== Requirement ==
Present every line of the listing below as a Markdown table with two columns, Row and Listing line, numbering the rows in order and omitting blank lines.

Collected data
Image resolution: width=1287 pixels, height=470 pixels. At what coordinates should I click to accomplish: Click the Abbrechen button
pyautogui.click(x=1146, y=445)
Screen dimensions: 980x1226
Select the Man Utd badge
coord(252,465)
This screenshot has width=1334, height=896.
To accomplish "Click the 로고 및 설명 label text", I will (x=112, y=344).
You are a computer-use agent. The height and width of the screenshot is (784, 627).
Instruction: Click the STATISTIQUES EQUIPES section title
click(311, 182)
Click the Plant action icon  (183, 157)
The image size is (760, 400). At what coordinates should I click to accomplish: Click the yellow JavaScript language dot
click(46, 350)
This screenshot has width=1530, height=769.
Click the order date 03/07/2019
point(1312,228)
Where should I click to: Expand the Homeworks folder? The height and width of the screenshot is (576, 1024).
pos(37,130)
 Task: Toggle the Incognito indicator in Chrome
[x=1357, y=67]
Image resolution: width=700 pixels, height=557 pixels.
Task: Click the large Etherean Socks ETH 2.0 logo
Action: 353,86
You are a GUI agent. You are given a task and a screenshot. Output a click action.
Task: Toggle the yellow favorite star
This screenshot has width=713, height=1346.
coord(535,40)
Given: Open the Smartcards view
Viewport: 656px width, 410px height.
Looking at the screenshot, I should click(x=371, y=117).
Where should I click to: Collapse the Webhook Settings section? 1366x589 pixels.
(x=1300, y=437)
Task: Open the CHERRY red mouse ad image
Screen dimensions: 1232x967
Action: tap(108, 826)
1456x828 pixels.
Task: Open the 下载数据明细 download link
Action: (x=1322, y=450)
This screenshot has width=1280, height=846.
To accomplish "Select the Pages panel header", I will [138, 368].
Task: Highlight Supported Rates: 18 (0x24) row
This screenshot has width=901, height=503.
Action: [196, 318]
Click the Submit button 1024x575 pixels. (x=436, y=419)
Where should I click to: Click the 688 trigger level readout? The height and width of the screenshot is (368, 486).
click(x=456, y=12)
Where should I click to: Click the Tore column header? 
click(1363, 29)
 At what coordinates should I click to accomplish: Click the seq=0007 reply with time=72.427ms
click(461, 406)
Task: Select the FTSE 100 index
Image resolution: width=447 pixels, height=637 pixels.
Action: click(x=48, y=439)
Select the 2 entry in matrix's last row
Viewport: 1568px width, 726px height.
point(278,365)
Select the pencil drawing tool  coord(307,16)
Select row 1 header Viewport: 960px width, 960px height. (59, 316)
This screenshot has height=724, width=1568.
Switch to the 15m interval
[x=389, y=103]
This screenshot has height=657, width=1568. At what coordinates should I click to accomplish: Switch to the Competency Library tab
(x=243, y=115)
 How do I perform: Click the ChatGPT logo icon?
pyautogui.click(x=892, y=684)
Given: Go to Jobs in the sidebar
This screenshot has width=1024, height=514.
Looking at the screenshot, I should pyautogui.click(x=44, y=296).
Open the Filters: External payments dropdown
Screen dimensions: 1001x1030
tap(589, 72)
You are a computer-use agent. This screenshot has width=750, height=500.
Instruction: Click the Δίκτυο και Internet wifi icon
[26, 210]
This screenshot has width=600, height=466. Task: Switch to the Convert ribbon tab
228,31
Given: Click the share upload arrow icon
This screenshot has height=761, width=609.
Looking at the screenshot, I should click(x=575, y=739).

== Answer for this exercise ==
| Row | Listing line |
|---|---|
| 1 | Image resolution: width=1287 pixels, height=470 pixels. At what coordinates should I click to accomplish: Click the Abbrechen button |
| 2 | pyautogui.click(x=1146, y=445) |
| 3 | Screen dimensions: 980x1226 |
| 4 | Select the Man Utd badge |
| 5 | coord(252,465) |
| 6 | This screenshot has width=1334, height=896. |
| 7 | To accomplish "Click the 로고 및 설명 label text", I will (x=112, y=344). |
| 8 | You are a computer-use agent. The height and width of the screenshot is (784, 627). |
| 9 | Instruction: Click the STATISTIQUES EQUIPES section title |
| 10 | click(311, 182) |
| 11 | Click the Plant action icon  (183, 157) |
| 12 | The image size is (760, 400). At what coordinates should I click to accomplish: Click the yellow JavaScript language dot |
| 13 | click(46, 350) |
| 14 | This screenshot has width=1530, height=769. |
| 15 | Click the order date 03/07/2019 |
| 16 | point(1312,228) |
| 17 | Where should I click to: Expand the Homeworks folder? The height and width of the screenshot is (576, 1024). |
| 18 | pos(37,130) |
| 19 |  Task: Toggle the Incognito indicator in Chrome |
| 20 | [x=1357, y=67] |
| 21 | Image resolution: width=700 pixels, height=557 pixels. |
| 22 | Task: Click the large Etherean Socks ETH 2.0 logo |
| 23 | Action: 353,86 |
| 24 | You are a GUI agent. You are given a task and a screenshot. Output a click action. |
| 25 | Task: Toggle the yellow favorite star |
| 26 | This screenshot has width=713, height=1346. |
| 27 | coord(535,40) |
| 28 | Given: Open the Smartcards view |
| 29 | Viewport: 656px width, 410px height. |
| 30 | Looking at the screenshot, I should click(x=371, y=117). |
| 31 | Where should I click to: Collapse the Webhook Settings section? 1366x589 pixels. |
| 32 | (x=1300, y=437) |
| 33 | Task: Open the CHERRY red mouse ad image |
| 34 | Screen dimensions: 1232x967 |
| 35 | Action: tap(108, 826) |
| 36 | 1456x828 pixels. |
| 37 | Task: Open the 下载数据明细 download link |
| 38 | Action: (x=1322, y=450) |
| 39 | This screenshot has width=1280, height=846. |
| 40 | To accomplish "Select the Pages panel header", I will [138, 368]. |
| 41 | Task: Highlight Supported Rates: 18 (0x24) row |
| 42 | This screenshot has width=901, height=503. |
| 43 | Action: [196, 318] |
| 44 | Click the Submit button 1024x575 pixels. (x=436, y=419) |
| 45 | Where should I click to: Click the 688 trigger level readout? The height and width of the screenshot is (368, 486). |
| 46 | click(x=456, y=12) |
| 47 | Where should I click to: Click the Tore column header?  |
| 48 | click(1363, 29) |
| 49 |  At what coordinates should I click to accomplish: Click the seq=0007 reply with time=72.427ms |
| 50 | click(461, 406) |
| 51 | Task: Select the FTSE 100 index |
| 52 | Image resolution: width=447 pixels, height=637 pixels. |
| 53 | Action: click(x=48, y=439) |
| 54 | Select the 2 entry in matrix's last row |
| 55 | Viewport: 1568px width, 726px height. |
| 56 | point(278,365) |
| 57 | Select the pencil drawing tool  coord(307,16) |
| 58 | Select row 1 header Viewport: 960px width, 960px height. (59, 316) |
| 59 | This screenshot has height=724, width=1568. |
| 60 | Switch to the 15m interval |
| 61 | [x=389, y=103] |
| 62 | This screenshot has height=657, width=1568. At what coordinates should I click to accomplish: Switch to the Competency Library tab |
| 63 | (x=243, y=115) |
| 64 |  How do I perform: Click the ChatGPT logo icon? |
| 65 | pyautogui.click(x=892, y=684) |
| 66 | Given: Go to Jobs in the sidebar |
| 67 | This screenshot has width=1024, height=514. |
| 68 | Looking at the screenshot, I should pyautogui.click(x=44, y=296). |
| 69 | Open the Filters: External payments dropdown |
| 70 | Screen dimensions: 1001x1030 |
| 71 | tap(589, 72) |
| 72 | You are a computer-use agent. This screenshot has width=750, height=500. |
| 73 | Instruction: Click the Δίκτυο και Internet wifi icon |
| 74 | [26, 210] |
| 75 | This screenshot has width=600, height=466. Task: Switch to the Convert ribbon tab |
| 76 | 228,31 |
| 77 | Given: Click the share upload arrow icon |
| 78 | This screenshot has height=761, width=609. |
| 79 | Looking at the screenshot, I should click(x=575, y=739). |